▶ **Quoted passage**
····················
When she gets comfortable “not just fetching” and begins to understand what we are asking … we will start driving straight away but will allow her to do it by flanking. She’s never gong to be a “bore in” driver and we can’t expect that as she’s not a line dog. But, she’s such a good flanker – we won’t have to stop her (which can take confidence out of a dog) in order to widen her flanks. She tends to want to move her sheep by flanking anyway so this makes it feel more “natural” to her – again giving her more confidence.
So, we start to “fall back” and let her take the pressure of the sheep “on her own” we insert flank … walk up … flank … walk up. The minute she feels uncertain we start walking with her again.
Normally I don’t like to flank young dogs on a drive … I prefer to teach them how to drive before I “steer” them but it’s important to change our training to “fit” the dog “not the other way around”.
With other dogs – if you try to walk with them – it’s too much “people pressure” and they won’t walk up on their sheep. So with those, after you turn the sheep and start the drive – you need to back up taking all your pressure off the dog – then give your walk up.
Knowing your dogs strengths and weakness and working to build up the weak parts may take longer than just using a “cookie cutter” training approach … but in my mind it’s a long-term solution instead of a quick fix.
Sometimes there is a fine line between correction and over-correction. It’s often hard for a novice to know when they are correctly on the “line”, when they have gone over the line or sometimes … which side of the line they are on.
Unfortunately in some dogs this line is razor-thin between getting your point across and shutting your dog down and making him harder to correct in the future. You need to make sure that the dog understands your correction but not at the expense of pushing him over “his” line.
So, how do you make sure your corrections are “correct”? Take your clues from your dog … what are his ears doing, his eyes, his body. Do his eyes have panic look in them? Then you are putting too much pressure on or he’s just not understanding what you are asking of him. Is his body trying to lean away from you because he’s trying to go wider? Or is he just trying to avoid you because he doesn’t want to acknowledge your input. Is he leaning toward the sheep and the only “thing on his mind” is when does he get to move again (implying he’s really not all that interested in what you have to say). If so then he’s not taking your correction seriously.
Your correction needs to get into his MIND and what he’s THINKING not just his body. You may have gotten him to lie down BUT if all he’s thinking about is getting back up … he didn’t get a correction … you just stopped the action. A lot of people train by making the body correct but never get into the dogs mind. This either transfers into a dog that won’t move without being told or one that spends all his energy fighting the handler – never working with them. He needs to acknowledge you and try to understand what he did wrong and what you want from him.
····················
Dataset rows
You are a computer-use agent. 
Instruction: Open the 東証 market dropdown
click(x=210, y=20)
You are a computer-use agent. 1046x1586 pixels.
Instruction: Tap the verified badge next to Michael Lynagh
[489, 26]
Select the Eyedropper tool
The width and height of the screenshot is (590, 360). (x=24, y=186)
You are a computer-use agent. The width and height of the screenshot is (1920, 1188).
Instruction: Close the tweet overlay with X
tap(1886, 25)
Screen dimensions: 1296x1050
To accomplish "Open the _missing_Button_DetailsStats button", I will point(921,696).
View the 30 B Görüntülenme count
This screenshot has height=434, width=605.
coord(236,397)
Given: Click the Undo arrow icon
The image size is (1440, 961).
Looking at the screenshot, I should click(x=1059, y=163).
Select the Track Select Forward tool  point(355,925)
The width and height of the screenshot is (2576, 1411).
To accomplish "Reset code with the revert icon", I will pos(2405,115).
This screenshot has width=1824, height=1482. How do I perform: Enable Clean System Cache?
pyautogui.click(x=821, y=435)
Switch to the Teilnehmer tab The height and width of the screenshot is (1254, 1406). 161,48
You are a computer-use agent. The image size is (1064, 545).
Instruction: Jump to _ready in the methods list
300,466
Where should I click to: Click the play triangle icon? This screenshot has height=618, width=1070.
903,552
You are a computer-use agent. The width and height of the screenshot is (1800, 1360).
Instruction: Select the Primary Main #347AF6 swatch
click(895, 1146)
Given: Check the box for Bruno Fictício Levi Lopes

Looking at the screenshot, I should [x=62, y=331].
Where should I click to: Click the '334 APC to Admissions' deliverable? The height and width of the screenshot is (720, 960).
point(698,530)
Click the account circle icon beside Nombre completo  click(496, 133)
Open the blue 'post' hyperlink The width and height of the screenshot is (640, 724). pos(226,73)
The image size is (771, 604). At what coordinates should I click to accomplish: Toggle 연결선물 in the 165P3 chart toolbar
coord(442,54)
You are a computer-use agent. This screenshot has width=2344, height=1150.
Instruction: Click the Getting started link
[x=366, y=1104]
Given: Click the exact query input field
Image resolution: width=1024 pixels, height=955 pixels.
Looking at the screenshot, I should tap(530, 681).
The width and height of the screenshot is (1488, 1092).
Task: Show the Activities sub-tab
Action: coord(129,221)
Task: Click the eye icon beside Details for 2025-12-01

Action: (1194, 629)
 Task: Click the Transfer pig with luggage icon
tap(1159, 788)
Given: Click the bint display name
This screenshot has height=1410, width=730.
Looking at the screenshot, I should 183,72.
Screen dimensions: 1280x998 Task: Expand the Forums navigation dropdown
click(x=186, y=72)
····················
▶ **What you will do**
1) In the herding-dog training passage, write out the part starting at "So, we start" and ending at "a quick fix." again, switching "sheep" to "cattle".
2) According to the herding-dog training passage, what do the trainers do the minute the young dog feels uncertain while driving?

▶ **Completed exercise**
1)
So, we start to “fall back” and let her take the pressure of the cattle “on her own” we insert flank … walk up … flank … walk up. The minute she feels uncertain we start walking with her again.
Normally I don’t like to flank young dogs on a drive … I prefer to teach them how to drive before I “steer” them but it’s important to change our training to “fit” the dog “not the other way around”.
With other dogs – if you try to walk with them – it’s too much “people pressure” and they won’t walk up on their cattle. So with those, after you turn the cattle and start the drive – you need to back up taking all your pressure off the dog – then give your walk up.
Knowing your dogs strengths and weakness and working to build up the weak parts may take longer than just using a “cookie cutter” training approach … but in my mind it’s a long-term solution instead of a quick fix.

2) They start walking with her again.